Praga Caput Regni
Une des choses les plus difficile à réaliser dans un jeu expert offrant plusieurs types d’action, c’est de gérer l’équilibrage. On veut tous pouvoir prendre des voies différentes tout en ayant les mêmes chances de gagner que le voisin, pour ne pas se borner à toujours jouer de la même manière dans ce qui deviendrait « la voie royale ». Parfois il faut atteindre un certain niveau de jeu, de connaissance dans le fonctionnement d’une partie, pour que l’on puisse gagner avec les voies supposées faibles, parfois on se rend compte dès la première partie que tout le monde a les mêmes chances de victoire.
Praga Caput Regni est le dernier jeu de Vladimir Suchý, qui a déjà emporté l’EGA 2017 avec Underwater Cities, toujours publié chez Delicious Games, la boîte de production familiale créée à l’occasion de Underwater Cities. C’est Milan Vavron, qui a déjà œuvré sur Tzolkin, Mage Knight ou évidemment Underwater Cities, qui continue à avoir les faveurs de Suchý.
Praga Caput Regni, ou Prague Capitale du Royaume, fait référence à la maxime tchèque qui date du 14ième siècle au moment où Prague était une des villes les plus importantes d’Europe. Dirigée par un Roi de Bohème, Charles IV, ce dernier devient Empereur du Saint Empire Romain et entreprendra une expansion de Prague à tout niveau. Fondateur de l’Université de Prague, d’un pont à son nom sur la Vltava, d’un Mur de défense et du début de la construction de la cathédrale St Vitus (ou St Guy en français), c’est sur les traces de cet illustre monarque que vous allez marcher.
La partie se déroule sur 16 tours, éventuellement complétés de quelques coups bonus, répartis sur deux ères (qui change les tuiles disponibles). Une roue gère le passage du temps et le coût des tuiles d’action que vous choisirez. Il existe 6 types d’action possible :
* Production d’or / de pierre : Au choix, augmenter sa capacité de production (+1 ressource immédiate) ou produire (des ressources et des bonus selon l’avancement).
* Prendre une tuile : Les tuiles sont de 3 types et permettent d’obtenir des bonus de placement (lorsque deux symboles se touchent).
– Upgrade : Donne un bonus aux actions de base. Gratuit.
– Mur : Donne un bonus immédiat et permettent éventuellement de progresser dans le Mur de la Faim. Payant.
– Bâtiment : Donne un bonus immédiat et permettent éventuellement de progresser dans la Cathédrale. Payant. Combat de majorité autour des places du jeu.

EXTRAIT DE DONNÉES:
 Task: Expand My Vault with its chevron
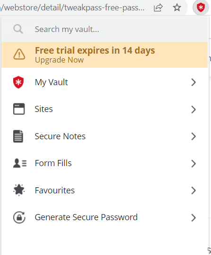click(x=194, y=82)
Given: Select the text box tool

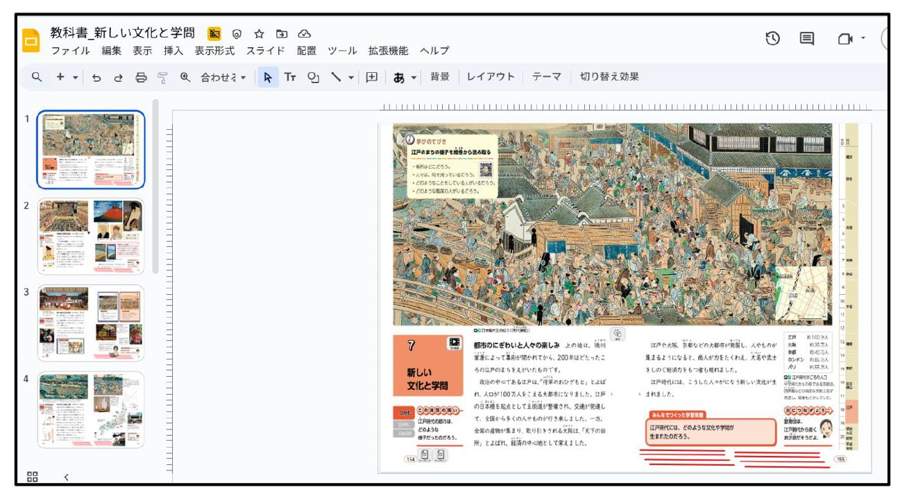Looking at the screenshot, I should point(290,78).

À FAIRE:
a – Résumez l'extrait fourni en deux phrases.
b – Modifiez le passage de l'extrait fourni qui va de « La partie se » jusqu'à « places du jeu. » inclus, en y remplaçant « roue » par « piste ».

RÉPONSES AUX EXERCICES:
a – Praga Caput Regni est le dernier jeu de Vladimir Suchý, publié chez Delicious Games, et son titre renvoie à une maxime tchèque du 14e siècle liée à la Prague de Charles IV, roi de Bohème devenu empereur du Saint Empire romain. La partie se joue en 16 tours répartis sur deux ères, avec une roue qui gère le passage du temps et le coût des tuiles d'action, et propose 6 types d'action, dont la production d'or ou de pierre et la prise de tuiles.

b –
La partie se déroule sur 16 tours, éventuellement complétés de quelques coups bonus, répartis sur deux ères (qui change les tuiles disponibles). Une piste gère le passage du temps et le coût des tuiles d’action que vous choisirez. Il existe 6 types d’action possible :
* Production d’or / de pierre : Au choix, augmenter sa capacité de production (+1 ressource immédiate) ou produire (des ressources et des bonus selon l’avancement).
* Prendre une tuile : Les tuiles sont de 3 types et permettent d’obtenir des bonus de placement (lorsque deux symboles se touchent).
– Upgrade : Donne un bonus aux actions de base. Gratuit.
– Mur : Donne un bonus immédiat et permettent éventuellement de progresser dans le Mur de la Faim. Payant.
– Bâtiment : Donne un bonus immédiat et permettent éventuellement de progresser dans la Cathédrale. Payant. Combat de majorité autour des places du jeu.